> Task objective:
What you write should be an exact repeat of the lines from the one with "Print the PDF from the viewer toolbar" through the final line below, minus the pictures.

· · ·

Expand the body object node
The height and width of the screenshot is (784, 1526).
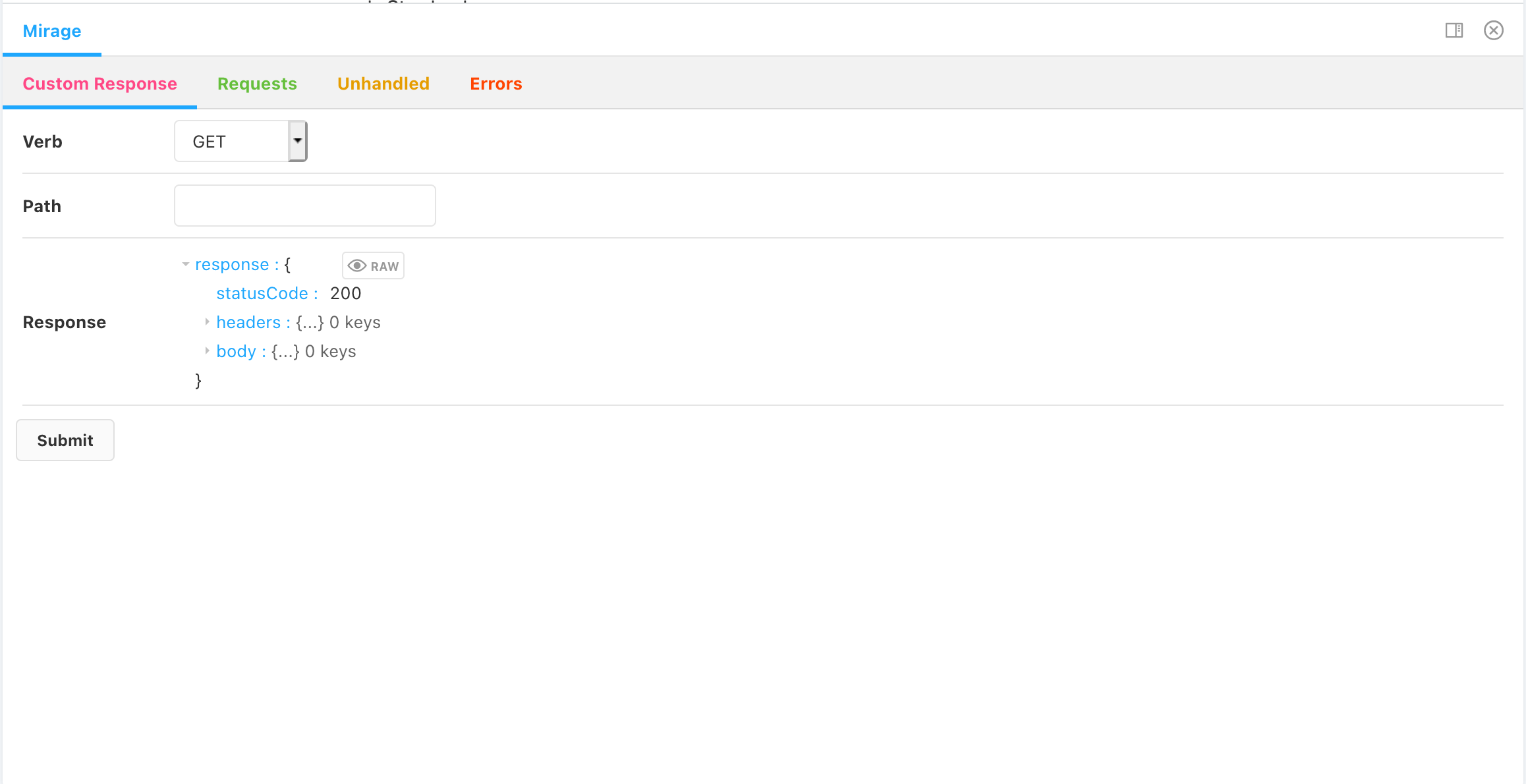pos(207,350)
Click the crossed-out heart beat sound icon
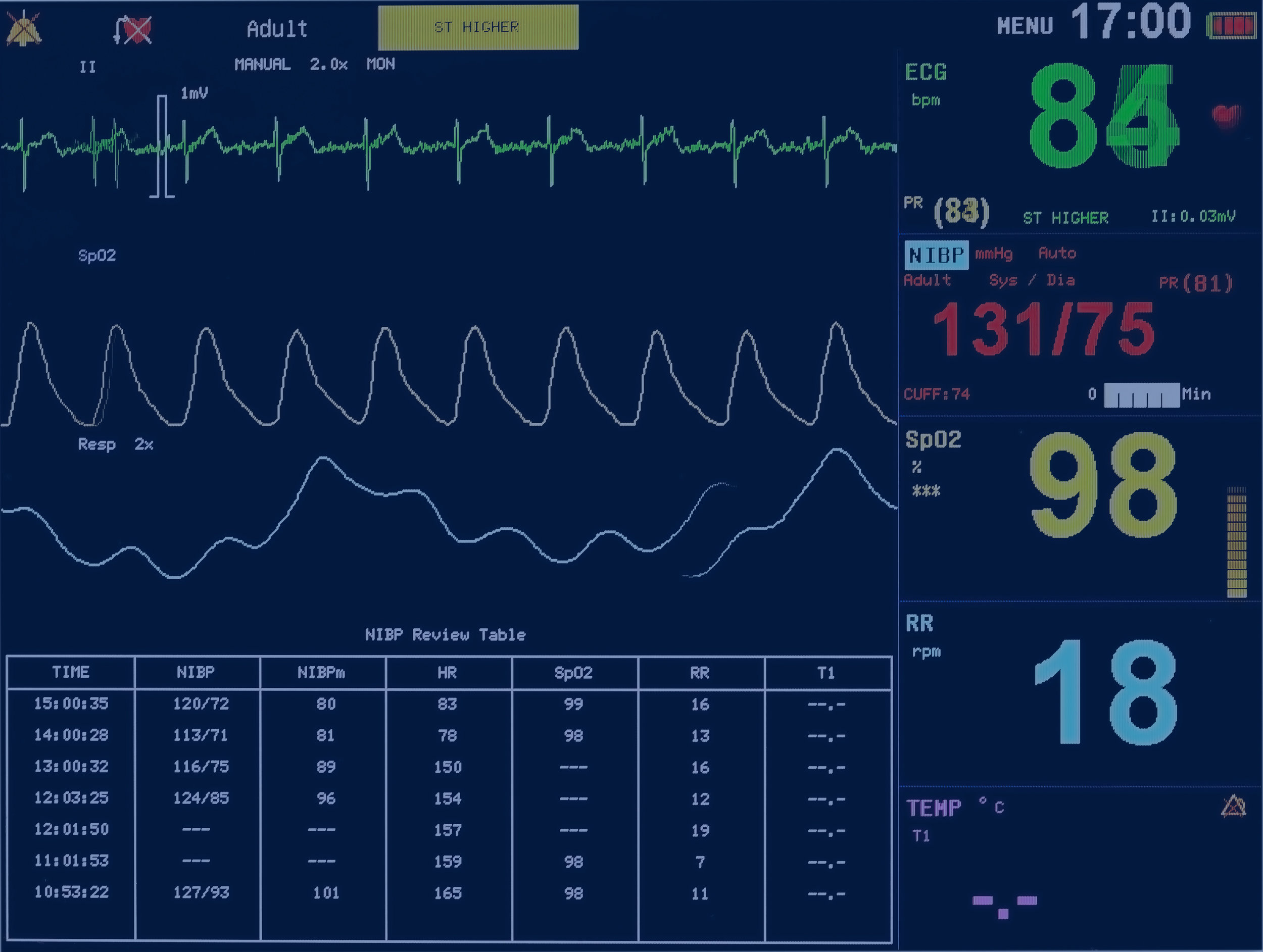This screenshot has height=952, width=1263. (x=133, y=30)
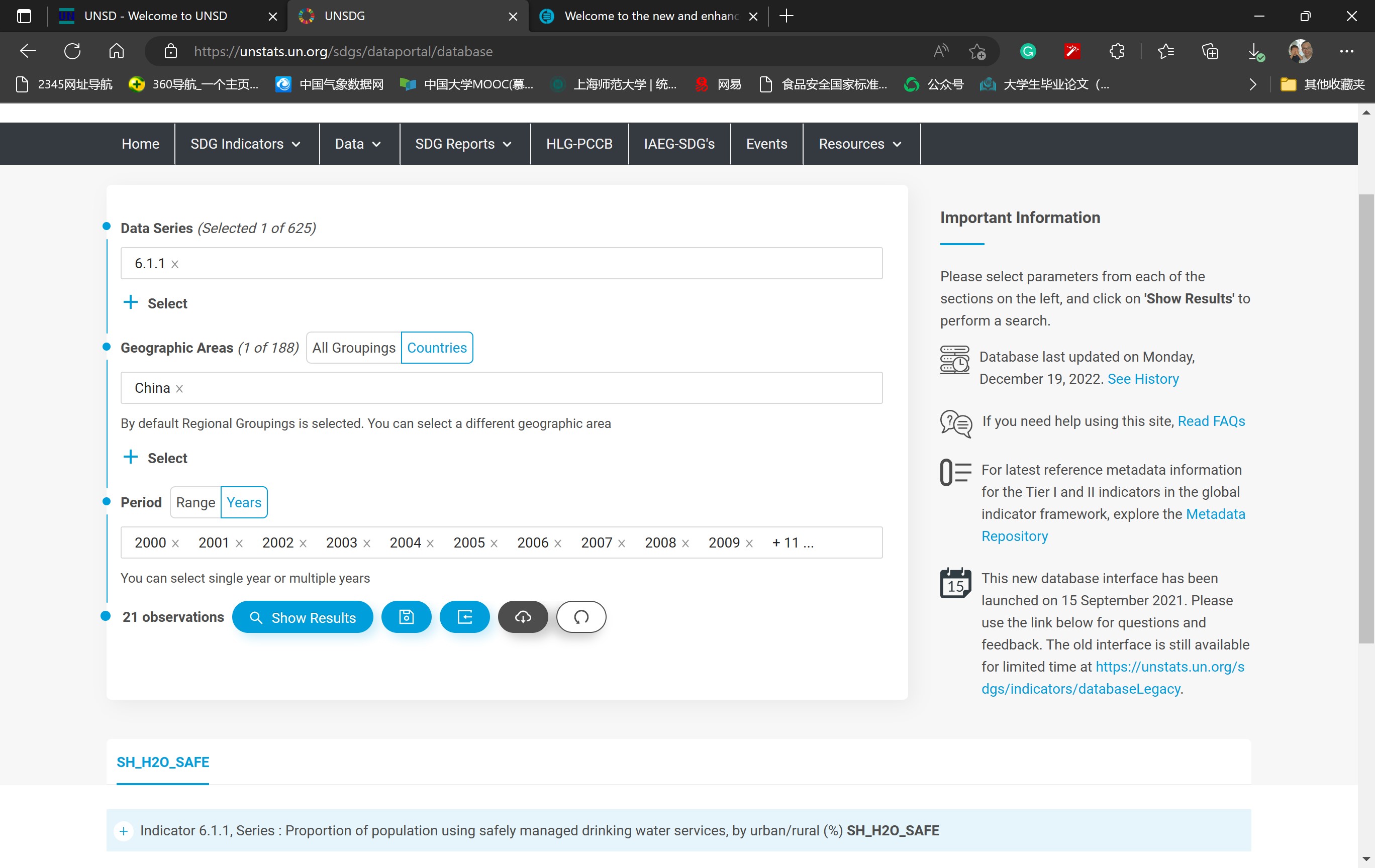Click the cloud download icon button

(x=523, y=617)
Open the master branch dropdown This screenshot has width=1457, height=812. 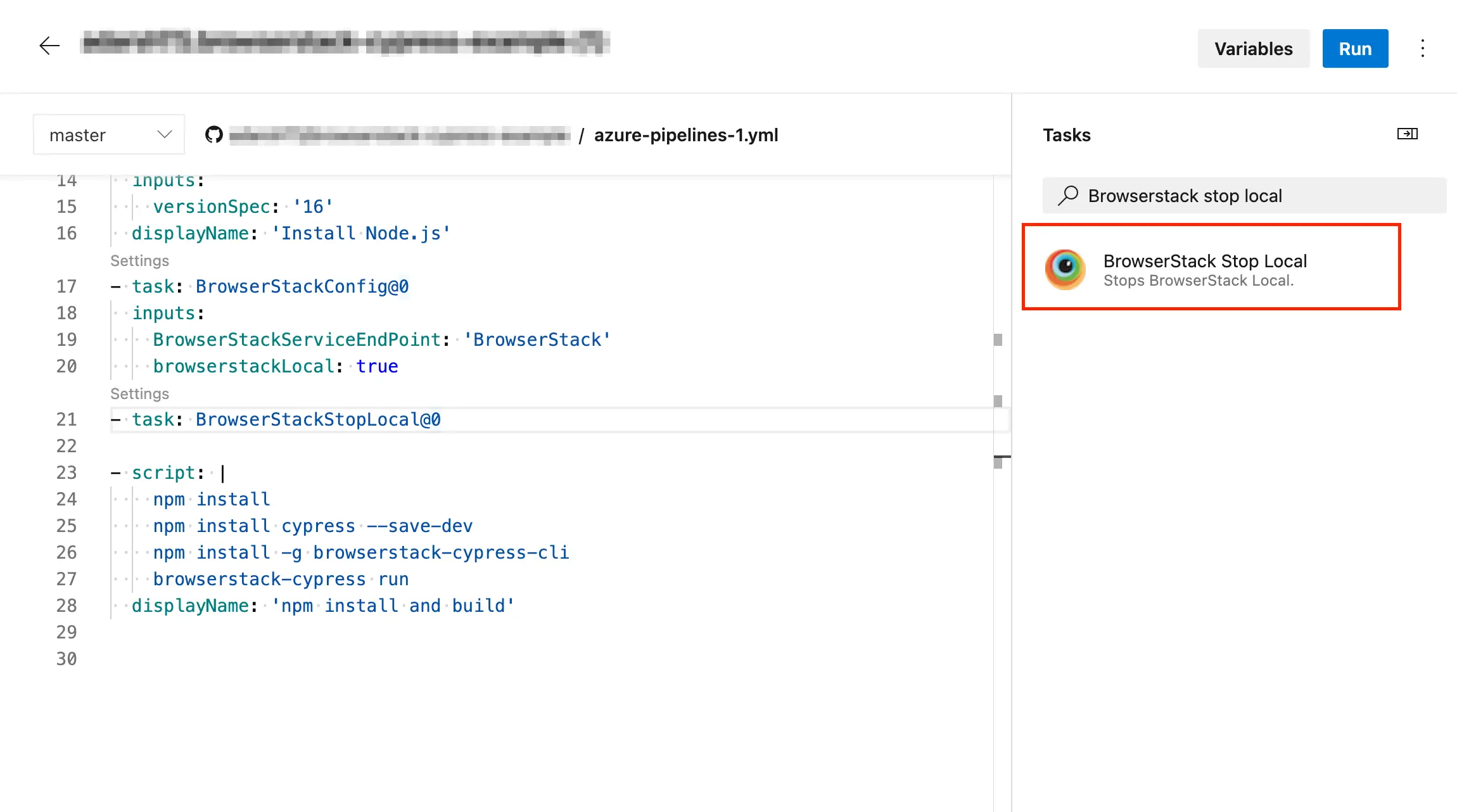coord(109,135)
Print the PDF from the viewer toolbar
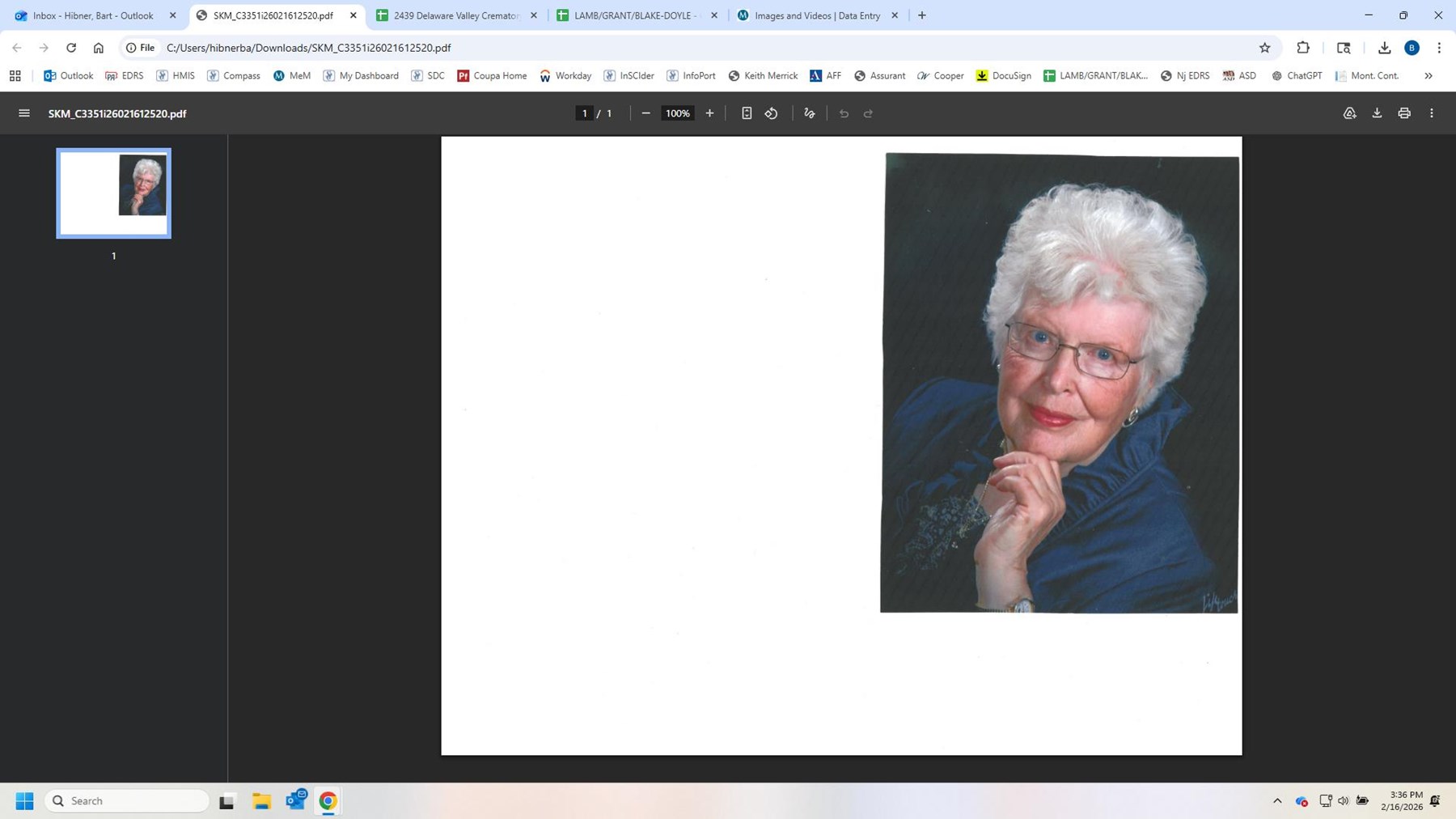 (x=1403, y=112)
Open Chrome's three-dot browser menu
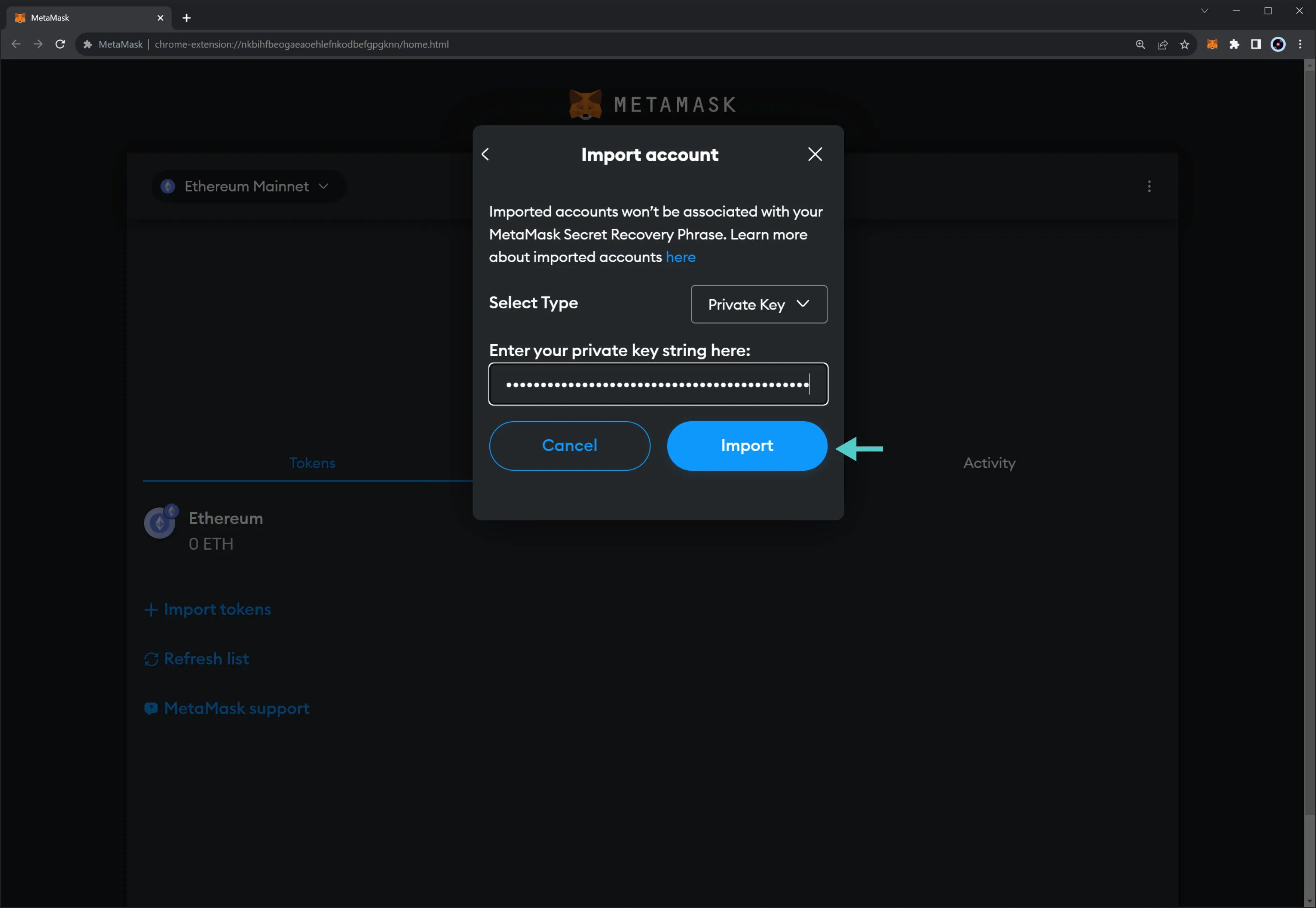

· · ·

> Exercise solution:
Print the PDF from the viewer toolbar
 (x=1403, y=112)
Open Chrome's three-dot browser menu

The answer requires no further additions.